BY TOM HESTER SR.
In one of his last actions before leaving office, Gov. Jon Corzine Monday signed legislation making New Jersey the 14th state to legalize medical marijuana.
The new law will take effect in six months.
The measure was one of 56 bills Corzine signed Monday and Sunday, his last two full days in office. He signed the medical marijuana legislation without ceremony in his Newark office. Gov.-elect Chris Christie takes office at noon, Tuesday.
Legalizing marijuana for pain relief is designed to help New Jerseyans suffering from such health problems as cancer, glaucoma, HIV, AIDS, seizures, muscle spasms and multiple sclerosis. The legislation was entitled the "Compassionate Use Medical Marijuana Act.‘'Under the law, a patient diagnosed by their physician as having a qualifying debilitating medical condition will be allowed to receive medical marijuana, with a limit on the amount that can be accessed in one month, with approval from a physician through a state registry system.
The state will provide permits authorizing non-profit alternative treatment centers to produce and dispense marijuana for medical purposes. A patient will only be able to register at one alternative center at a time and would have to use the prescription within one month of it being written.
Patients will be allowed to use a caregiver, courier or delivery option to receive the medical marijuana from the alternative center, and the state will have to license at least two non-profit centers in each of the state's north, central and south regions.
Only qualified doctors with ongoing responsibility for the ongoing treatment of the condition triggering the need for medical marijuana will be able to prescribe it, and physician recommendations will be tracked similar to current law requiring tracking of drugs under the New Jersey Controlled Dangerous Substances Act.
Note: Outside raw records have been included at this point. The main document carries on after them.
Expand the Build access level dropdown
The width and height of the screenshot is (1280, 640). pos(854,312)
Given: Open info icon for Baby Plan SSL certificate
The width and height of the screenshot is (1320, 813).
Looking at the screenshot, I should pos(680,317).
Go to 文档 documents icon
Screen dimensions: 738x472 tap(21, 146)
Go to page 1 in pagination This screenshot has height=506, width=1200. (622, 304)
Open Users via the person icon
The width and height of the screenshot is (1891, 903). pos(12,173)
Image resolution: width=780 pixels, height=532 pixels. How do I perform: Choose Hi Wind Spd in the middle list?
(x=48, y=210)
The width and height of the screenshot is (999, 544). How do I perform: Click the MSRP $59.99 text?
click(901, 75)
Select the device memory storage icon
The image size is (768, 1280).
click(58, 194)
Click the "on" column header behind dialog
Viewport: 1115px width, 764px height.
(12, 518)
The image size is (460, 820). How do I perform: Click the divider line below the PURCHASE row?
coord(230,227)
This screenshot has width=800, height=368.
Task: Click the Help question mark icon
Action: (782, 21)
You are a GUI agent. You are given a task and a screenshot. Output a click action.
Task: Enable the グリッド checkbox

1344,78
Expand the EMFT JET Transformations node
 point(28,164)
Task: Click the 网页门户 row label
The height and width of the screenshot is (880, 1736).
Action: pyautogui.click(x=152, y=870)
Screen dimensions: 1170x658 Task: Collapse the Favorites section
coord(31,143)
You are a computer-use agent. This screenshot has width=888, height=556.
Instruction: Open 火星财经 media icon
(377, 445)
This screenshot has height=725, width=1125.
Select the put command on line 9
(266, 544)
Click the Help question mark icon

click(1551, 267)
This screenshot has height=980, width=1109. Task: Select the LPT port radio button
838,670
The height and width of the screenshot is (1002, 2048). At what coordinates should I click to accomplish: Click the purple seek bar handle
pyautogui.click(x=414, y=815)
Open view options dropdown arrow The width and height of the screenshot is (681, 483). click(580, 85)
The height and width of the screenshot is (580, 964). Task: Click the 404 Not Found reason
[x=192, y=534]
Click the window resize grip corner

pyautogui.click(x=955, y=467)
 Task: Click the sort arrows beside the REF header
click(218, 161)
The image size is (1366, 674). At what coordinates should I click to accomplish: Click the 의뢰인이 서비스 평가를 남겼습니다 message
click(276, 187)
The law continues to prohibit operating a motor vehicle, aircraft, train, motorboat or heavy equipment while under the influence of marijuana, or smoking marijuana in a school bus or other form of public transportation, on any school grounds, in any correctional facility or at any public park, public beach, public recreation center or youth center.
It also states that nothing in it should be construed to require a government medical assistance program or private health insurer to reimburse a person for costs associated with the medical use of marijuana, or an employer to accommodate the medical use of marijuana.
Alaska, California, Colorado, Hawaii, Maine, Michigan, Montana, Nevada, New Mexico, Oregon, Rhode Island, Vermont and Washington also have laws that effectively removed state-level criminal penalties for medical marijuana.